The MSU Leadership Institute invited the Bozeman community into the SUB Ballrooms this past Wednesday, Feb. 5 to listen to Zonnie Gorman tell an inspiring story set against the backdrop of World War II.  Gorman is the daughter of Carl Gorman, one of the 29 original Navajo code talkers, known as the First 29, who developed a cryptic system that helped secure U.S. communications during the war. Their ingenious process was invented by intensely encrypting the Navajo language. 

Gorman did not shy away from hard issues during her talk. The effects of a government-instituted assimilation designed to erase an entire culture plays a heavy role in the code talker story. Carl himself was sent to one of the missionary boarding schools specifically paid for by the U.S. to indoctrinate the Native populations. 

In addition to government oppression, Gorman highlighted the racism, bigotry and apathy felt toward the First 29. A San Francisco newspaper published a condescending and insulting piece upon the code talkers’ arrival to boot camp. This piece included the horrible sentiment that the men were “magnificent specimens of original American manhood.” Gorman made sure not to dwell too much on the shameful responses of our country, but instead focused on the triumphs of the First 29. After seven weeks of boot camp, the First 29’s platoon graduated with “the highest score on the rifle range to date.” Gorman then showed us a much more respectful and honoring piece about their story published by a different newspaper. 

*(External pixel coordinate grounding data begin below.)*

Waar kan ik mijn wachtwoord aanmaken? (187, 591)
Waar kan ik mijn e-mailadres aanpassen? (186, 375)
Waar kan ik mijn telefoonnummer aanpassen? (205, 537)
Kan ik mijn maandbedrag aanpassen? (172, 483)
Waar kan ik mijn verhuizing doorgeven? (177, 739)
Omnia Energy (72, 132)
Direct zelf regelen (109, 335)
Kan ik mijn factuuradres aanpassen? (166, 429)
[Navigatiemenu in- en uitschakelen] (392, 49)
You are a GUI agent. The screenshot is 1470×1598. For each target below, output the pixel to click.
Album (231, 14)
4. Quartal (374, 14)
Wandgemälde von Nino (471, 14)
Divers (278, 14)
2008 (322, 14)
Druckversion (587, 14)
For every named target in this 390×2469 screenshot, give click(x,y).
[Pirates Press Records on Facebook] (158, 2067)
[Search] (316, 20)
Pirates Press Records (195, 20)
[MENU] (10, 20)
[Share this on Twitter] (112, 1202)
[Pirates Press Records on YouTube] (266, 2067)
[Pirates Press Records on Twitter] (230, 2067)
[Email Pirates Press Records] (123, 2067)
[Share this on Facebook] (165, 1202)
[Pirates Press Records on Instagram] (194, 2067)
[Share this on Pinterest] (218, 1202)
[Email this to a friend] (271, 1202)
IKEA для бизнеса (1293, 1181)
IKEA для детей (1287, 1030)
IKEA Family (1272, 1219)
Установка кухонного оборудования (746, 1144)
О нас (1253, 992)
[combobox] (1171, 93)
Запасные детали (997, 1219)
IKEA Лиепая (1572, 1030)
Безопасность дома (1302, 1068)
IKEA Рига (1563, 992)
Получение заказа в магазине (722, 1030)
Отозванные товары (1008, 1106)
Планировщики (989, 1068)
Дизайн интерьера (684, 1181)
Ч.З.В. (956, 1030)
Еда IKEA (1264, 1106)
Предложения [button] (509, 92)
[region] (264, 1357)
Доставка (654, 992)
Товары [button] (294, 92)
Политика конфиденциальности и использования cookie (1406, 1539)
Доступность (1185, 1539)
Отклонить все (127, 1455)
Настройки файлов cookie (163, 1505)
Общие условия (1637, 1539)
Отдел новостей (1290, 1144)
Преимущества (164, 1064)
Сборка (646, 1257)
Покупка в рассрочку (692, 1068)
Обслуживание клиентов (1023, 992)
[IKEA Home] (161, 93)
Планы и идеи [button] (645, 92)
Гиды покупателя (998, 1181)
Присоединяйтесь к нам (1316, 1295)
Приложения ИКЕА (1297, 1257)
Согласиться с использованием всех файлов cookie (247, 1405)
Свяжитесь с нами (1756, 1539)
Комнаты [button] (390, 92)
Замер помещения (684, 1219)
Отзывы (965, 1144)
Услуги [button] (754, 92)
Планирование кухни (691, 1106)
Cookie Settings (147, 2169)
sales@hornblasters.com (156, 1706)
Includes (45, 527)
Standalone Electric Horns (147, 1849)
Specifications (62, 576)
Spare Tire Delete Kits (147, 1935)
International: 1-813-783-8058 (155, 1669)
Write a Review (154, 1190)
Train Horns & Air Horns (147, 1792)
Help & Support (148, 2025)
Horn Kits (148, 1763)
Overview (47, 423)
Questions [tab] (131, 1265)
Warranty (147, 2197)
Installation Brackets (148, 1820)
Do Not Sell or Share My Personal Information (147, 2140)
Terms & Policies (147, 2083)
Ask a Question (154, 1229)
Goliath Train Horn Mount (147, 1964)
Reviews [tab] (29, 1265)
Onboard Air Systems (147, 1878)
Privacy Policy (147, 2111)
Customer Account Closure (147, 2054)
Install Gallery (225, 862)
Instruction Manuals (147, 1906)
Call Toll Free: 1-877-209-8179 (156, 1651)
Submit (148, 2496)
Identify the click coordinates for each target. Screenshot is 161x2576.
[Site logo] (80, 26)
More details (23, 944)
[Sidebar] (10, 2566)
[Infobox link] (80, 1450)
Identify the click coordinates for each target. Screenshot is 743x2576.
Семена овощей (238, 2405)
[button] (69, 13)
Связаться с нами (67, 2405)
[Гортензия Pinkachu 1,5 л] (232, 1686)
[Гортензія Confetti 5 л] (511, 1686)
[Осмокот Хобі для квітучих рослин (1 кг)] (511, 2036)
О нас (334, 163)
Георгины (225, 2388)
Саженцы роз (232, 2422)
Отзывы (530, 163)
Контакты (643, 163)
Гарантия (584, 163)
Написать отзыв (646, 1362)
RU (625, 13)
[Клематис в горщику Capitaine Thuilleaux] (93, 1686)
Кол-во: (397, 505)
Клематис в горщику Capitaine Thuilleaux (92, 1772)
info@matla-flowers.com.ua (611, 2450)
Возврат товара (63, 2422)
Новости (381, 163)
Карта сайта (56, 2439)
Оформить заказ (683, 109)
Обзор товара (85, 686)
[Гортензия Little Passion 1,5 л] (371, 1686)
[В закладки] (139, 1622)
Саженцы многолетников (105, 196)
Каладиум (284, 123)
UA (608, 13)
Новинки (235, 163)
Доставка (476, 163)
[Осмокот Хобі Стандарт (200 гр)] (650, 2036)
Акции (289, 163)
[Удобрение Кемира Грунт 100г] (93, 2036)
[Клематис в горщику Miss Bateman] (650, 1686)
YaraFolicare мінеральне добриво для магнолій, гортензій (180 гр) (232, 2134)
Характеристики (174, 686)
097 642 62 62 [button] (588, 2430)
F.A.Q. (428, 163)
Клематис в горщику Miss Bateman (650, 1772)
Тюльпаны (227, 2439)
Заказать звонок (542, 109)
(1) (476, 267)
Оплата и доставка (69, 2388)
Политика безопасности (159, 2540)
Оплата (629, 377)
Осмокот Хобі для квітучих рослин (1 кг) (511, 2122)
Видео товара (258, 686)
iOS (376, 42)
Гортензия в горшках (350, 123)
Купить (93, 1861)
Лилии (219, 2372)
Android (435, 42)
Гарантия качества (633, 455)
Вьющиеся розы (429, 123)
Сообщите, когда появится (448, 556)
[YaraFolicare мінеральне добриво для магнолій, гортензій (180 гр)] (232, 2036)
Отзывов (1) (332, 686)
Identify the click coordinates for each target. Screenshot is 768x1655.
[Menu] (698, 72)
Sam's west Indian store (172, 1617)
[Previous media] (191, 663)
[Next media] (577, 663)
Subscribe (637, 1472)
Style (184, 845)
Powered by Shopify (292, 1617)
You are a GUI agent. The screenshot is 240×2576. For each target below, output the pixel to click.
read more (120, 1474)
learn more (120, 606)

The First 29 didn’t seem to care about the press. In fact, when the men were shown the original printed article years later by Zonnie Gorman herself, one of them joked, “We didn’t adapt well [to the military] because we’re Indian. We adapted well because we went to boarding school.” A story that drew a laugh and then an audible “Oh…” from the audience. Despite this, the First 29 felt they were fulfilling their responsibilities as Americans, feeling compelled to serve after the terrible tragedy at Pearl Harbor. They are men who should be honored and respected by any true patriot.

Gorman’s talk was fantastic and inspiring. The story of the First 29 is incredibly important, especially when told from the perspective of someone whose life is directly tied to it. Attendees came away from Gorman’s talk with a sense of honor and respect for the small group of Navajo men that used their native language, one that many in this country wanted to erase, to win a war.